*** Source material
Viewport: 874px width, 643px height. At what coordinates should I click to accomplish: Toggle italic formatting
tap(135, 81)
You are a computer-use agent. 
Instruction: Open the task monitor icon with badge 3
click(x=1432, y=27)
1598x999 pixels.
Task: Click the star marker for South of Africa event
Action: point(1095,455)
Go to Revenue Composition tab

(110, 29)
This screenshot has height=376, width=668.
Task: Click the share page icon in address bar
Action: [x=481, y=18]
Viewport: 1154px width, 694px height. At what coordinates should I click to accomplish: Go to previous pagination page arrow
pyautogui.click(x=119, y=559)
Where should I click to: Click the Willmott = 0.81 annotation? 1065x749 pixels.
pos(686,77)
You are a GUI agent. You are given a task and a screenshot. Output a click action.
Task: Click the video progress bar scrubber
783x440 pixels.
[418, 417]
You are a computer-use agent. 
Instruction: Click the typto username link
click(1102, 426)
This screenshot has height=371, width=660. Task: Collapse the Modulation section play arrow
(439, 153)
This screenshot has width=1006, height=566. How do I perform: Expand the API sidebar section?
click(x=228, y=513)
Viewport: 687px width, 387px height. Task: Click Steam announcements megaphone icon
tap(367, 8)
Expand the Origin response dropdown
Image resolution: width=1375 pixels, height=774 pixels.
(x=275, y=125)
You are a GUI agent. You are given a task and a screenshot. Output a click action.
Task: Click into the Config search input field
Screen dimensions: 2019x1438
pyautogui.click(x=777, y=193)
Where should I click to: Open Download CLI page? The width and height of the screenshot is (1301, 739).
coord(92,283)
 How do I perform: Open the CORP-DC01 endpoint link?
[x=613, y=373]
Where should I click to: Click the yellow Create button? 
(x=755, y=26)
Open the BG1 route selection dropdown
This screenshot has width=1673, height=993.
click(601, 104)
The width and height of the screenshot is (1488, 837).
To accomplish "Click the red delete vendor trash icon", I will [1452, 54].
******
The problem — Repeat all of the data exactly. Include every line.

Response for this exercise —
Viewport: 874px width, 643px height. At what coordinates should I click to accomplish: Toggle italic formatting
tap(135, 81)
You are a computer-use agent. 
Instruction: Open the task monitor icon with badge 3
click(x=1432, y=27)
1598x999 pixels.
Task: Click the star marker for South of Africa event
Action: point(1095,455)
Go to Revenue Composition tab

(110, 29)
This screenshot has height=376, width=668.
Task: Click the share page icon in address bar
Action: [x=481, y=18]
Viewport: 1154px width, 694px height. At what coordinates should I click to accomplish: Go to previous pagination page arrow
pyautogui.click(x=119, y=559)
Where should I click to: Click the Willmott = 0.81 annotation? 1065x749 pixels.
pos(686,77)
You are a GUI agent. You are given a task and a screenshot. Output a click action.
Task: Click the video progress bar scrubber
783x440 pixels.
[418, 417]
You are a computer-use agent. 
Instruction: Click the typto username link
click(1102, 426)
This screenshot has height=371, width=660. Task: Collapse the Modulation section play arrow
(439, 153)
This screenshot has width=1006, height=566. How do I perform: Expand the API sidebar section?
click(x=228, y=513)
Viewport: 687px width, 387px height. Task: Click Steam announcements megaphone icon
tap(367, 8)
Expand the Origin response dropdown
Image resolution: width=1375 pixels, height=774 pixels.
(x=275, y=125)
You are a GUI agent. You are given a task and a screenshot. Output a click action.
Task: Click into the Config search input field
Screen dimensions: 2019x1438
pyautogui.click(x=777, y=193)
Where should I click to: Open Download CLI page? The width and height of the screenshot is (1301, 739).
coord(92,283)
 How do I perform: Open the CORP-DC01 endpoint link?
[x=613, y=373]
Where should I click to: Click the yellow Create button? 
(x=755, y=26)
Open the BG1 route selection dropdown
This screenshot has width=1673, height=993.
click(601, 104)
The width and height of the screenshot is (1488, 837).
To accomplish "Click the red delete vendor trash icon", I will [1452, 54].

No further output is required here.